Provided records:
---
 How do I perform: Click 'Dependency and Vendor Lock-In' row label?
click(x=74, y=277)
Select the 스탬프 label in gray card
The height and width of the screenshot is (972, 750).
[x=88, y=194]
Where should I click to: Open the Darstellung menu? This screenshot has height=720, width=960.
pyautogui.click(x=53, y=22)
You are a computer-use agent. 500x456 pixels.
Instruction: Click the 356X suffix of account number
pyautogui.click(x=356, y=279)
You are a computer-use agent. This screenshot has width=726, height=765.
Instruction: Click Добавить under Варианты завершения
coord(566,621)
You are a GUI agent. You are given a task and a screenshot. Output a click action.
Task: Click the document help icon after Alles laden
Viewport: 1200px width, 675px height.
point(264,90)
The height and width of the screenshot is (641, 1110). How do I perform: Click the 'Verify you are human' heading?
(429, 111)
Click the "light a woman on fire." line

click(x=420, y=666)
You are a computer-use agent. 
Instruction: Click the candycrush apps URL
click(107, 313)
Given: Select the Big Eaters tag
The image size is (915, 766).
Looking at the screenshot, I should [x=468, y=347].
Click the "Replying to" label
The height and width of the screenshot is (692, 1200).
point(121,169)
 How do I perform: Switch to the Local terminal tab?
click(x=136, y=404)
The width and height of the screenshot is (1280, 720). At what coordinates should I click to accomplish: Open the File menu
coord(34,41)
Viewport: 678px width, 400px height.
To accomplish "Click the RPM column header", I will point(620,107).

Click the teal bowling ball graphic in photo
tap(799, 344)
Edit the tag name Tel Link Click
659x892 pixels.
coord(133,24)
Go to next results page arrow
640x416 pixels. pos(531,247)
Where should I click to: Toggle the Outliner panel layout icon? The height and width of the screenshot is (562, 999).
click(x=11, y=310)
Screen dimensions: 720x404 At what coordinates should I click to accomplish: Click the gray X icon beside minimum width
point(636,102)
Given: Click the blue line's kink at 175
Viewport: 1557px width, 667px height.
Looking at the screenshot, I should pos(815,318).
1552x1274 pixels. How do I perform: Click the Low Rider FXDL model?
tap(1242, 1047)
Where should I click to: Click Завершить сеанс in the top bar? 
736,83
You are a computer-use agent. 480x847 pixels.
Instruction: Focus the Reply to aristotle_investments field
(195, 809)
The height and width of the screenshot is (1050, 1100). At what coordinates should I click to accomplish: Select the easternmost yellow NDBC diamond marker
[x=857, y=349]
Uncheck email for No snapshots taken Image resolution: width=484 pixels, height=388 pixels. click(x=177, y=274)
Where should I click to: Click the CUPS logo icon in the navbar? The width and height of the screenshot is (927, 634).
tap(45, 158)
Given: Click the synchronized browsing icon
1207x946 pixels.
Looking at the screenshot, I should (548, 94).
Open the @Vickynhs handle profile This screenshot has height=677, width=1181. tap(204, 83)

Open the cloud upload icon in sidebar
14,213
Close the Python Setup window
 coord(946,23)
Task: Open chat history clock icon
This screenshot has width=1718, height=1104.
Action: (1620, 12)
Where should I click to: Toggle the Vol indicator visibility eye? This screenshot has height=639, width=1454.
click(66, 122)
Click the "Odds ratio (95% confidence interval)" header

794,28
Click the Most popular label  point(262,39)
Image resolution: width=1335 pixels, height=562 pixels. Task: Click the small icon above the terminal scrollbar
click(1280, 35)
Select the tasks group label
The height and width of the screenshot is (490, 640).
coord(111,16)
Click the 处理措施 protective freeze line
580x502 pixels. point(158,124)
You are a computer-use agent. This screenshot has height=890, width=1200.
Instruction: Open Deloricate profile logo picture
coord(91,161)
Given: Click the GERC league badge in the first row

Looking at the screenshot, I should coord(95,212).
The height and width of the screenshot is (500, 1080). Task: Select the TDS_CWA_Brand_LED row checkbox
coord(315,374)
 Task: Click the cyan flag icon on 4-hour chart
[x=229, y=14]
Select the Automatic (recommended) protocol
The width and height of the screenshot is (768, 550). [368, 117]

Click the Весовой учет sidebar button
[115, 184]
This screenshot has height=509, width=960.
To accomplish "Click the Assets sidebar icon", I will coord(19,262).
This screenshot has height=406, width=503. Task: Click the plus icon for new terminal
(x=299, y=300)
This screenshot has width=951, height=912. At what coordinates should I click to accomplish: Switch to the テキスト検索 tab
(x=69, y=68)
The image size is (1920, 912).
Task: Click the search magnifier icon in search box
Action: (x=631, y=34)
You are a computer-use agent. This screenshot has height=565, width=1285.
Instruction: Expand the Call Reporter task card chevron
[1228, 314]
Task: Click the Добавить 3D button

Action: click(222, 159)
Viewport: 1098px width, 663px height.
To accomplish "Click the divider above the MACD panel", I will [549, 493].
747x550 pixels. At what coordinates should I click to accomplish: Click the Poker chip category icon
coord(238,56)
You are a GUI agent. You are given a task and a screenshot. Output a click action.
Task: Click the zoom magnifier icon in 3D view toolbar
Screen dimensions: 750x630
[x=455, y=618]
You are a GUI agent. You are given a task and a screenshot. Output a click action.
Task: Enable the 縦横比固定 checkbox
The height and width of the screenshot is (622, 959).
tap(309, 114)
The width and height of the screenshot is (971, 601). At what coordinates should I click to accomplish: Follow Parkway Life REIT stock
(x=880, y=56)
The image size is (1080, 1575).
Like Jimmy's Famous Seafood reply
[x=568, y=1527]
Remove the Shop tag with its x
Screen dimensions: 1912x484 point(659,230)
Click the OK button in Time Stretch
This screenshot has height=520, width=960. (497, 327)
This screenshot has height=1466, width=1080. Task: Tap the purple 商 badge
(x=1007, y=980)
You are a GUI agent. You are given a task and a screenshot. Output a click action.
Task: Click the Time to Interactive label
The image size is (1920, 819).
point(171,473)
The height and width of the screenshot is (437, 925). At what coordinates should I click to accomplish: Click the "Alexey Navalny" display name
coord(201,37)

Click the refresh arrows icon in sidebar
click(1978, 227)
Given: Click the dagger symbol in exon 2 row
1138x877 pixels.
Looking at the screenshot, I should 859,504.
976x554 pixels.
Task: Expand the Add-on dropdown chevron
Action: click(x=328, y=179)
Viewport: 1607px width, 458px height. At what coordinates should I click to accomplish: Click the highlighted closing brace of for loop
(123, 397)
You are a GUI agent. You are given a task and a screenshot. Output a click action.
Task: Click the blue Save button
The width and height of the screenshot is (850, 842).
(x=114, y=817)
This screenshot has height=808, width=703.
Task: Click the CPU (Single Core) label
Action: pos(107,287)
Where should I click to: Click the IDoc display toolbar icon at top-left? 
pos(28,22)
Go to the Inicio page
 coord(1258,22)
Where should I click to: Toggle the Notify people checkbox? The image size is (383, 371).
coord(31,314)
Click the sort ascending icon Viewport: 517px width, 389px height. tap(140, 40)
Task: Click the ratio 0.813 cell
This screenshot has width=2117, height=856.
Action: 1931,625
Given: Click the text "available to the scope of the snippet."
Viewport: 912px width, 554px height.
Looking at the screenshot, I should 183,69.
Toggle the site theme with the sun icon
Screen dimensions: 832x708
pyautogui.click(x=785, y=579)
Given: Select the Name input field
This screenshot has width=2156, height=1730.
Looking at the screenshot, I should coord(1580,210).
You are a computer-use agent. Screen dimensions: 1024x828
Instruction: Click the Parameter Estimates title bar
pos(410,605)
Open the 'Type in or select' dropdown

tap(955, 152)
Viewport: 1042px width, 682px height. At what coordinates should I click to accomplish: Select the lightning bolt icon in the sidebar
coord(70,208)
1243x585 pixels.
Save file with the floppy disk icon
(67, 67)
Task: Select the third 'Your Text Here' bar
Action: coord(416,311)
---
Assignment: Copy every line of the material, please, keeping it exactly the same.

Solution to the problem:
 How do I perform: Click 'Dependency and Vendor Lock-In' row label?
click(x=74, y=277)
Select the 스탬프 label in gray card
The height and width of the screenshot is (972, 750).
[x=88, y=194]
Where should I click to: Open the Darstellung menu? This screenshot has height=720, width=960.
pyautogui.click(x=53, y=22)
You are a computer-use agent. 500x456 pixels.
Instruction: Click the 356X suffix of account number
pyautogui.click(x=356, y=279)
You are a computer-use agent. This screenshot has width=726, height=765.
Instruction: Click Добавить under Варианты завершения
coord(566,621)
You are a GUI agent. You are given a task and a screenshot. Output a click action.
Task: Click the document help icon after Alles laden
Viewport: 1200px width, 675px height.
point(264,90)
The height and width of the screenshot is (641, 1110). How do I perform: Click the 'Verify you are human' heading?
(429, 111)
Click the "light a woman on fire." line

click(x=420, y=666)
You are a computer-use agent. 
Instruction: Click the candycrush apps URL
click(107, 313)
Given: Select the Big Eaters tag
The image size is (915, 766).
Looking at the screenshot, I should [x=468, y=347].
Click the "Replying to" label
The height and width of the screenshot is (692, 1200).
point(121,169)
 How do I perform: Switch to the Local terminal tab?
click(x=136, y=404)
The width and height of the screenshot is (1280, 720). At what coordinates should I click to accomplish: Open the File menu
coord(34,41)
Viewport: 678px width, 400px height.
To accomplish "Click the RPM column header", I will point(620,107).

Click the teal bowling ball graphic in photo
tap(799, 344)
Edit the tag name Tel Link Click
659x892 pixels.
coord(133,24)
Go to next results page arrow
640x416 pixels. pos(531,247)
Where should I click to: Toggle the Outliner panel layout icon? The height and width of the screenshot is (562, 999).
click(x=11, y=310)
Screen dimensions: 720x404 At what coordinates should I click to accomplish: Click the gray X icon beside minimum width
point(636,102)
Given: Click the blue line's kink at 175
Viewport: 1557px width, 667px height.
Looking at the screenshot, I should pos(815,318).
1552x1274 pixels. How do I perform: Click the Low Rider FXDL model?
tap(1242, 1047)
Where should I click to: Click Завершить сеанс in the top bar? 
736,83
You are a computer-use agent. 480x847 pixels.
Instruction: Focus the Reply to aristotle_investments field
(195, 809)
The height and width of the screenshot is (1050, 1100). At what coordinates should I click to accomplish: Select the easternmost yellow NDBC diamond marker
[x=857, y=349]
Uncheck email for No snapshots taken Image resolution: width=484 pixels, height=388 pixels. click(x=177, y=274)
Where should I click to: Click the CUPS logo icon in the navbar? The width and height of the screenshot is (927, 634).
tap(45, 158)
Given: Click the synchronized browsing icon
1207x946 pixels.
Looking at the screenshot, I should (548, 94).
Open the @Vickynhs handle profile This screenshot has height=677, width=1181. tap(204, 83)

Open the cloud upload icon in sidebar
14,213
Close the Python Setup window
 coord(946,23)
Task: Open chat history clock icon
This screenshot has width=1718, height=1104.
Action: (1620, 12)
Where should I click to: Toggle the Vol indicator visibility eye? This screenshot has height=639, width=1454.
click(66, 122)
Click the "Odds ratio (95% confidence interval)" header

794,28
Click the Most popular label  point(262,39)
Image resolution: width=1335 pixels, height=562 pixels. Task: Click the small icon above the terminal scrollbar
click(1280, 35)
Select the tasks group label
The height and width of the screenshot is (490, 640).
coord(111,16)
Click the 处理措施 protective freeze line
580x502 pixels. point(158,124)
You are a computer-use agent. This screenshot has height=890, width=1200.
Instruction: Open Deloricate profile logo picture
coord(91,161)
Given: Click the GERC league badge in the first row

Looking at the screenshot, I should coord(95,212).
The height and width of the screenshot is (500, 1080). Task: Select the TDS_CWA_Brand_LED row checkbox
coord(315,374)
 Task: Click the cyan flag icon on 4-hour chart
[x=229, y=14]
Select the Automatic (recommended) protocol
The width and height of the screenshot is (768, 550). [368, 117]

Click the Весовой учет sidebar button
[115, 184]
This screenshot has height=509, width=960.
To accomplish "Click the Assets sidebar icon", I will coord(19,262).
This screenshot has height=406, width=503. Task: Click the plus icon for new terminal
(x=299, y=300)
This screenshot has width=951, height=912. At what coordinates should I click to accomplish: Switch to the テキスト検索 tab
(x=69, y=68)
The image size is (1920, 912).
Task: Click the search magnifier icon in search box
Action: (x=631, y=34)
You are a computer-use agent. This screenshot has height=565, width=1285.
Instruction: Expand the Call Reporter task card chevron
[1228, 314]
Task: Click the Добавить 3D button

Action: click(222, 159)
Viewport: 1098px width, 663px height.
To accomplish "Click the divider above the MACD panel", I will [549, 493].
747x550 pixels. At what coordinates should I click to accomplish: Click the Poker chip category icon
coord(238,56)
You are a GUI agent. You are given a task and a screenshot. Output a click action.
Task: Click the zoom magnifier icon in 3D view toolbar
Screen dimensions: 750x630
[x=455, y=618]
You are a GUI agent. You are given a task and a screenshot. Output a click action.
Task: Enable the 縦横比固定 checkbox
The height and width of the screenshot is (622, 959).
tap(309, 114)
The width and height of the screenshot is (971, 601). At what coordinates should I click to accomplish: Follow Parkway Life REIT stock
(x=880, y=56)
The image size is (1080, 1575).
Like Jimmy's Famous Seafood reply
[x=568, y=1527]
Remove the Shop tag with its x
Screen dimensions: 1912x484 point(659,230)
Click the OK button in Time Stretch
This screenshot has height=520, width=960. (497, 327)
This screenshot has height=1466, width=1080. Task: Tap the purple 商 badge
(x=1007, y=980)
You are a GUI agent. You are given a task and a screenshot. Output a click action.
Task: Click the Time to Interactive label
The image size is (1920, 819).
point(171,473)
The height and width of the screenshot is (437, 925). At what coordinates should I click to accomplish: Click the "Alexey Navalny" display name
coord(201,37)

Click the refresh arrows icon in sidebar
click(1978, 227)
Given: Click the dagger symbol in exon 2 row
1138x877 pixels.
Looking at the screenshot, I should 859,504.
976x554 pixels.
Task: Expand the Add-on dropdown chevron
Action: click(x=328, y=179)
Viewport: 1607px width, 458px height. At what coordinates should I click to accomplish: Click the highlighted closing brace of for loop
(123, 397)
You are a GUI agent. You are given a task and a screenshot. Output a click action.
Task: Click the blue Save button
The width and height of the screenshot is (850, 842).
(x=114, y=817)
This screenshot has height=808, width=703.
Task: Click the CPU (Single Core) label
Action: pos(107,287)
Where should I click to: Click the IDoc display toolbar icon at top-left? 
pos(28,22)
Go to the Inicio page
 coord(1258,22)
Where should I click to: Toggle the Notify people checkbox? The image size is (383, 371).
coord(31,314)
Click the sort ascending icon Viewport: 517px width, 389px height. tap(140, 40)
Task: Click the ratio 0.813 cell
This screenshot has width=2117, height=856.
Action: 1931,625
Given: Click the text "available to the scope of the snippet."
Viewport: 912px width, 554px height.
Looking at the screenshot, I should 183,69.
Toggle the site theme with the sun icon
Screen dimensions: 832x708
pyautogui.click(x=785, y=579)
Given: Select the Name input field
This screenshot has width=2156, height=1730.
Looking at the screenshot, I should coord(1580,210).
You are a computer-use agent. Screen dimensions: 1024x828
Instruction: Click the Parameter Estimates title bar
pos(410,605)
Open the 'Type in or select' dropdown

tap(955, 152)
Viewport: 1042px width, 682px height. At what coordinates should I click to accomplish: Select the lightning bolt icon in the sidebar
coord(70,208)
1243x585 pixels.
Save file with the floppy disk icon
(67, 67)
Task: Select the third 'Your Text Here' bar
Action: coord(416,311)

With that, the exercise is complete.